Passage given.

___

Tips Update: Numis cuts three ‘alternatives’ after strong start

Numis Securities has removed three investment companies from its list of recommendations covering ‘alternative’ assets in property, infrastructure, and debt.

The appetite for alternatives remains strong as investors look for growth away from mainstream equities in uncertain stock markets, and hunt for reliable income in a low interest rate world. London-listed funds in these areas make up nearly half of the investment company universe following a boom in recent years, and currently have a market capitalisation of £80.6 billion.

However, the broker noted that the pace of fund-raising had slowed, with £5.1 billion raised last year, down 43% from the £9 billion raised in 2017, while numerous flotations and initial public offers (IPOs) were pulled in 2018.

Numis analyst Ewan Lovett-Turner said fundraising conditions ‘remained tough’ this year with just one flotation in the first quarter, although it had been a big one as Baillie Gifford’s pre-IPO Schiehallion Fund (MNTN) raised £364 million from institutional investors.

With its recommendations Numis aims to identify investment companies it believes will deliver attractive returns, either through a narrowing of any discount - which is the gap between a share price and an investment companies’ net asset value (NAV) - or through strong performance in the underlying portfolio.

It divides its picks between long-term ‘core’ holdings and shorter-term ‘trading’ opportunities.

Hedge funds bounce back

According to Lovett-Turner the ‘majority’ of alternative share prices rose in the first three months of the year, ‘reflecting the improvement in risk appetite’ after the big market falls at the end of 2018.

Private equity investment trusts made the strongest recovery thanks to positive NAV announcements offsetting the impact weak equity markets at the back end of 2018 had on valuations.

Hedge funds also delivered ‘after a few difficult years’, with Bill Ackman’s Pershing Square (PSN) the best performer over the three-month period, gaining 31%.

Private equity groups 3i (III), HgCapital (HGT), and Oakley Capital (OCI), all made gains.

Lovett-Turner said the ‘laggards’ included aircraft leasing funds which reflected ‘fears over the residual value of A380s’, which Airbus have taken the decision to stop manufacturing.

Although there were no new additions to Numis’ list, strong share price gains saw three investment companies dropped.

___

Aim. Return the text of the Numis tips update between "Private equity investment" and "period, gaining 31%.", inclusive, copied word for word.

___

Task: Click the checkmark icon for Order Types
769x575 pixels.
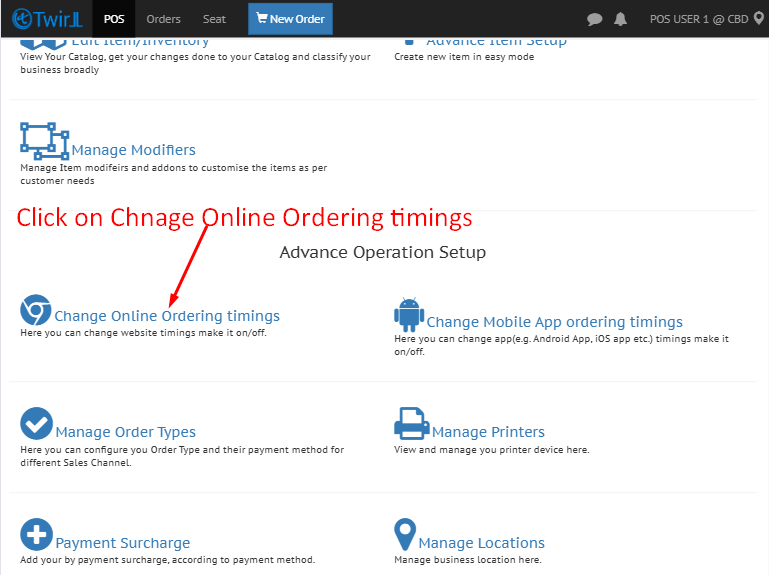Action: tap(36, 424)
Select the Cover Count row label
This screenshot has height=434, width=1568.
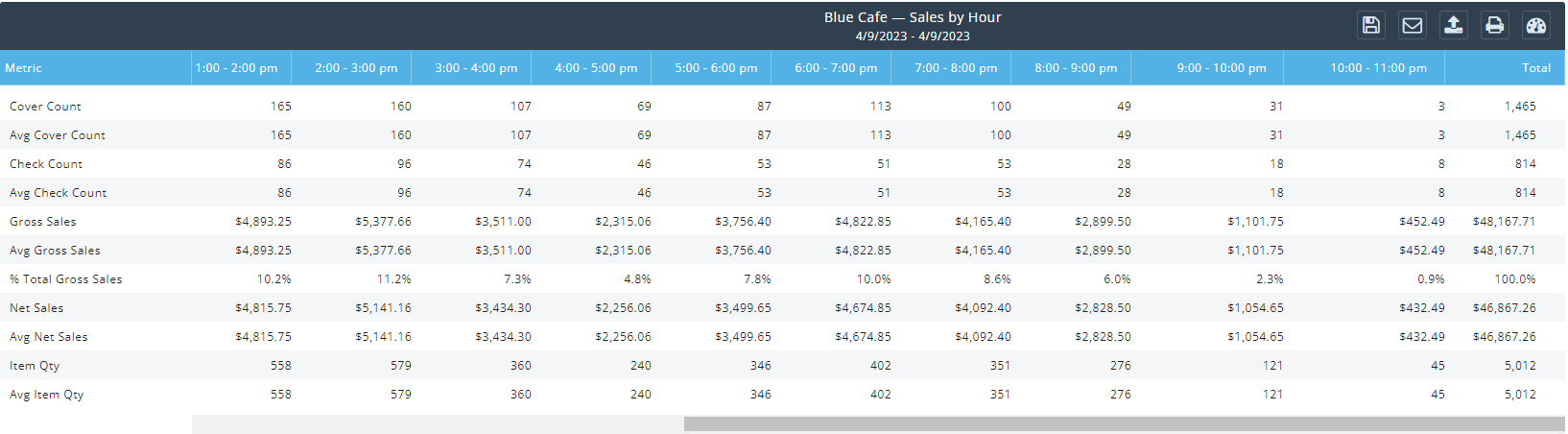coord(45,107)
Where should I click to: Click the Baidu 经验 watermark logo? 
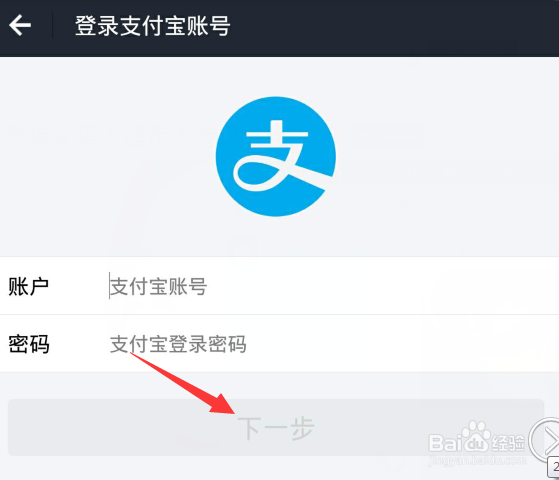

___

Task result.
Private equity investment trusts made the strongest recovery thanks to positive NAV announcements offsetting the impact weak equity markets at the back end of 2018 had on valuations.

Hedge funds also delivered ‘after a few difficult years’, with Bill Ackman’s Pershing Square (PSN) the best performer over the three-month period, gaining 31%.